For Rizzoli, it conjured up visions of barefoot children in tumbledown shacks, crying babies, and the grime of poverty. A different era, colored in sepia.
Rickets
was not a word that matched a woman with three gold crowns and orthodontically straightened teeth.
    Gabriel Dean had also taken note of this contradiction. “I thought rickets is caused by malnutrition,” he said.
    “Yes,” Isles answered. “A lack of vitamin D. Most children get an adequate supply of D from either milk or sunlight. But if the child is malnourished, and kept indoors, she’ll be deficient in the vitamin. And that affects calcium metabolism and bone development.” She paused. “I’ve actually never seen a case before.”
    “Come out on a dig with me someday,” said Dr. Pepe. “I’ll show you plenty of cases from the last century. Scandinavia, northern Russia—”
    “But today? In the U.S.?” asked Dean.

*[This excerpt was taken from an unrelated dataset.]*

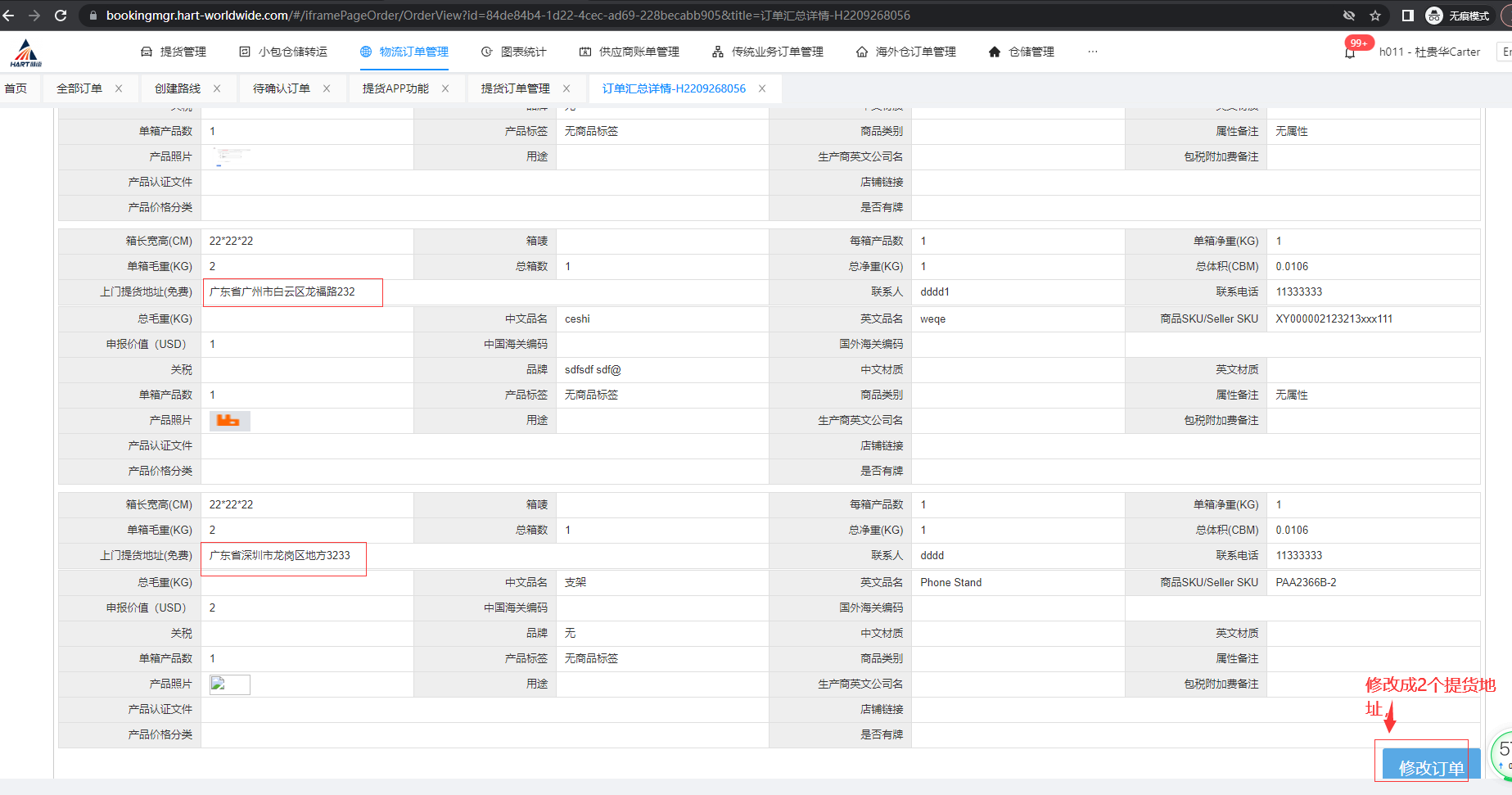Open the 提货管理 menu
This screenshot has height=795, width=1512.
(x=174, y=52)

    Pepe shook his head. “Quite unusual. Judging by the bony deformities, as well as her small stature, I would guess this individual lived in impoverished circumstances. At least through her adolescence.”
    “That isn’t consistent with the dental work.”

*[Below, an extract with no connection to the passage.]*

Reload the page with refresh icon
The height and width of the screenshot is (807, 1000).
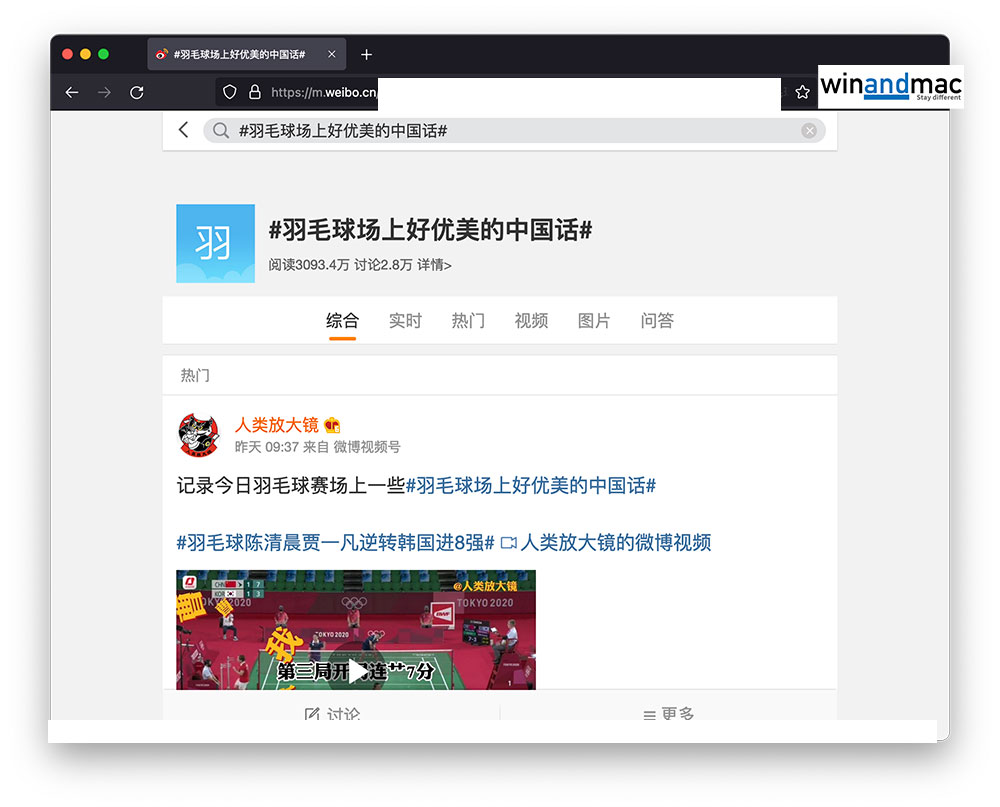click(x=137, y=92)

    “No. That’s why Dr. Isles said we seem to be dealing with two different individuals here.”
    The child and the adult, thought Rizzoli. She remembered her own childhood in Revere, their family crammed into a hot little rental house, a place so small that for her to enjoy any privacy she had to crawl into her secret space beneath the front porch. She remembered the brief period after her father was laid off, the frightened whispers in her parents’ bedroom, the suppers of canned corn and Potato Buds. The bad times had not lasted; within a year, her father was back at work and meat was once again on the table. But a brush with poverty leaves its mark, on the mind if not the body, and the three Rizzoli siblings had all chosen careers with steady, if not spectacular, incomes—Jane in law enforcement, Frankie in the Marines, and Mikey in the U.S. Postal Service, all of them striving to escape the insecurity of childhood.

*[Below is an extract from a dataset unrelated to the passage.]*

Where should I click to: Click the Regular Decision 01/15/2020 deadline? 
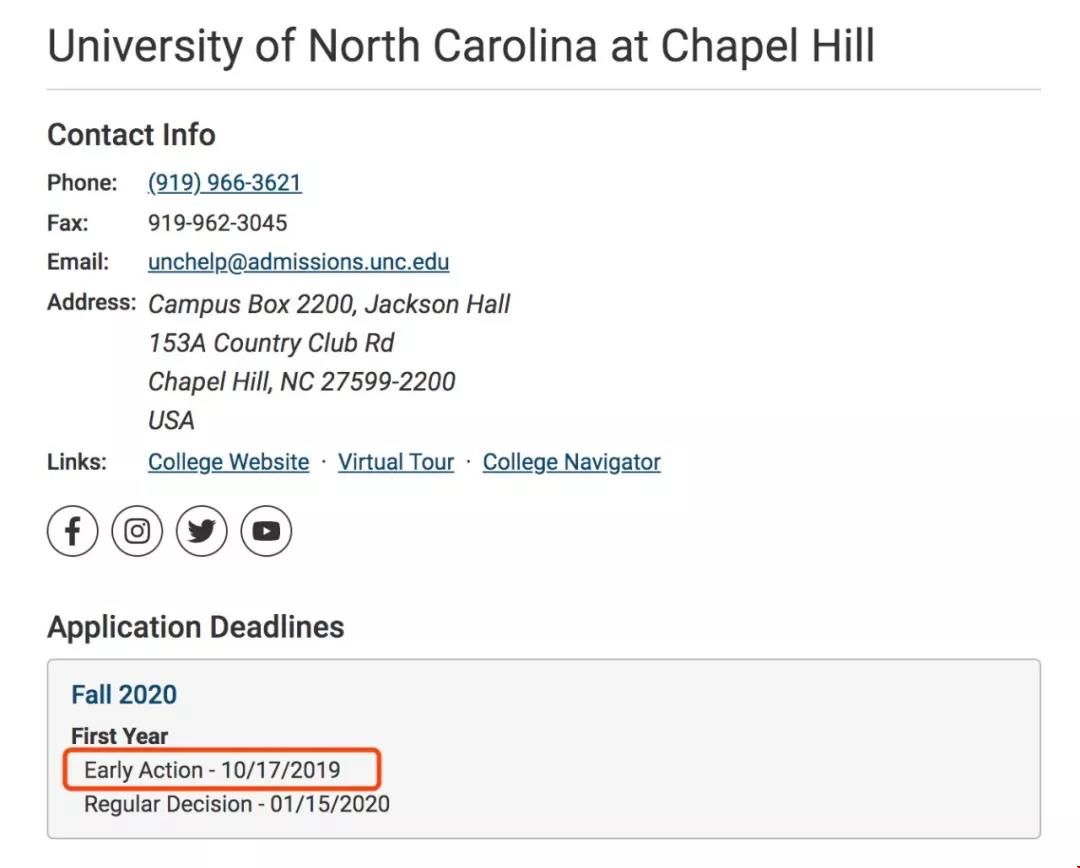[x=236, y=804]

    She looked at the skeleton on the table and said, “Rags to riches. It does happen.”
    “Like something out of Dickens,” said Dean.
    “Oh yeah,” said Korsak. “That Tiny Tim kid.”
    Dr. Isles nodded. “Tiny Tim suffered from rickets.”
    “And then he lived happily ever after, ’cause old Scrooge probably left him a ton of money,” said Korsak.
    But you didn’t live happily ever after,
thought Rizzoli, gazing at the remains. No longer were these just a sad collection of bones, but a woman whose life was now beginning to take shape in Rizzoli’s mind. She saw a child with crooked legs and a hollow chest, growing stunted in the mean soil of poverty. Saw that child passing into adolescence, wearing blouses with mismatched buttons, the fabric worn to frayed transparency. Even then, was there something different, something special about this girl? A look of determination in her eyes, an upward tilt to the jaw that announced she was destined for a better life than the one into which she’d been born?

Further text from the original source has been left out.